Erlebnisse einer TA (68)

Annette Tietz


Editorial

Die TA

Eines trüben Morgens grübelte ich mal wieder darüber nach, warum Zellen nicht einfach in einer angenehmen Konzentration wachsen können – zum Beispiel fünf Millionen Zellen pro Milliliter, wäre das nicht mal ein Vorschlag für den nächsten Medizin-Nobelpreis? Aber nein, meine Kumpels tummelten sich lieber in völlig krummen Zahlen, und ich durfte es ausbaden.

Da saß ich also mit dampfendem Gehirn und rauchendem Taschenrechner (wenigstens wir beide waren uns einig), als jemand an die Labortür klopfte. Ich ging meine Checkliste durch: Kollegen klopften nicht, die kamen einfach rein. Unsere Sekretärin klopfte auch nicht, sie riskierte immer einen Blick durch die Glasscheibe, wägte anhand meines Gesichtsausdruckes ab, ob es gerade passte, und kam im Zweifelsfall später noch mal (ein großes Lob an dieser Stelle!) Der Chef klopfte nie.
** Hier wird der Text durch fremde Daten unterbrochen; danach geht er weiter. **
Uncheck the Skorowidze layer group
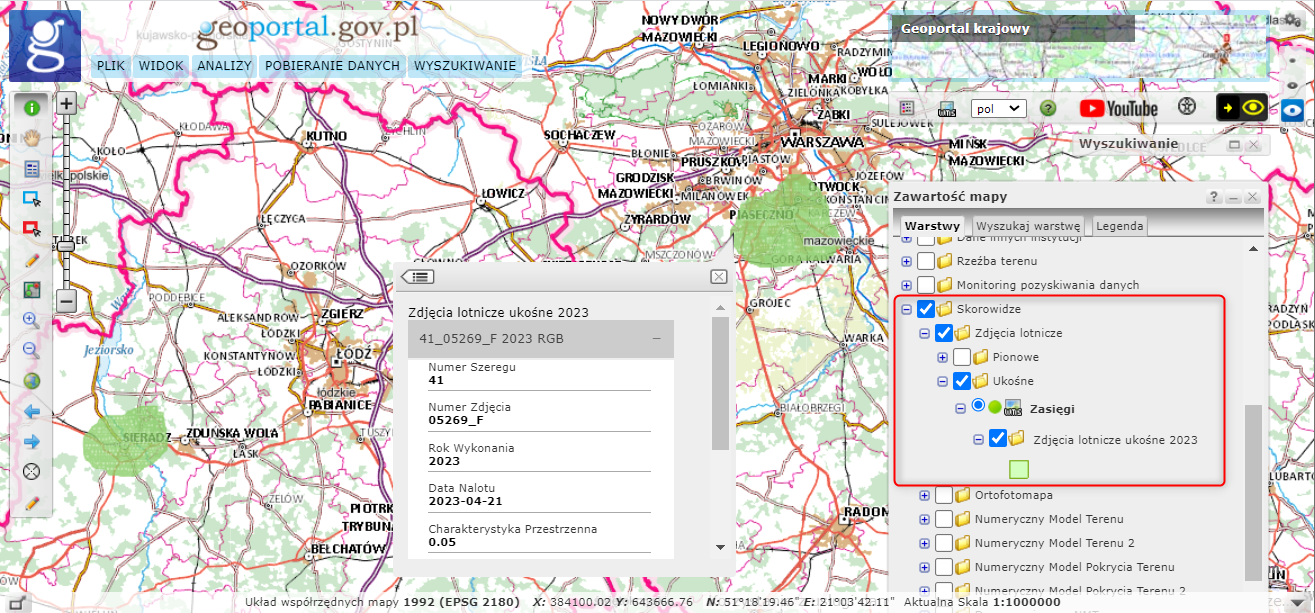This screenshot has height=613, width=1315. click(926, 309)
Und er kam ohnehin immer durch die Seitentür rein, so dass man gar keine Chance hatte, beschäftigt auszusehen.

Editorial
Herbstknaller

Es klopfte wieder, und dieses Mal ging die Türe gleich mit auf. Eine Frau kam herein und fragte lächelnd, ob sie mich kurz stören dürfe (virtueller Gummipluspunkt! – das fragte fast nie jemand). Vorsichtshalber schob ich aber noch ein „Ja, falls es nicht zu lange dauert“ hinterher – man weiß ja nie.

Sie stellte sich vor und begann, Kataloge, Flyer und Testproben auf meinen Tisch zu stapeln. Und natürlich ihre Visitenkarte. „Und unsere Herbstangebote sollten Sie sich unbedingt ansehen, da bleibt kein Forscherauge trocken.“ Ich sah mich schon Herbstblattaufkleber sammeln und in meinen Halloween-Klebepass pappen. Ich drehte mich vollends zu ihr um und wurde mit einem freudestrahlenden „Ach Sie sind das!“ belohnt. Sie deutete auf mein Namensschild am Laborkittel und vertraute mir an, dass sie ein großer Fan meiner Serie sei. A-haah! Daher wehte der Wind. „Danke, das freut mich!“ Ich wollte mich den Megaherbstknüllern zuwenden, doch mein Besuch sprang auf und stellte freudig fest: „Sie haben ja wirklich keine Klimaanlage!“ „Nein, aber haben Sie zufällig eine im Herbstknallerprospekt?“ – „Knüller! Herbstknüller! Nein, aber sagen Sie, haben Sie wirklich keinen Kaffeevollautomaten, das sieht hier doch alles so modern aus?“ Schade, dass mein Chef noch nicht da war, vielleicht hätte sie ihn überzeugen können. „Nein, und George Clooney war auch noch nie hier.“ Schade eigentlich!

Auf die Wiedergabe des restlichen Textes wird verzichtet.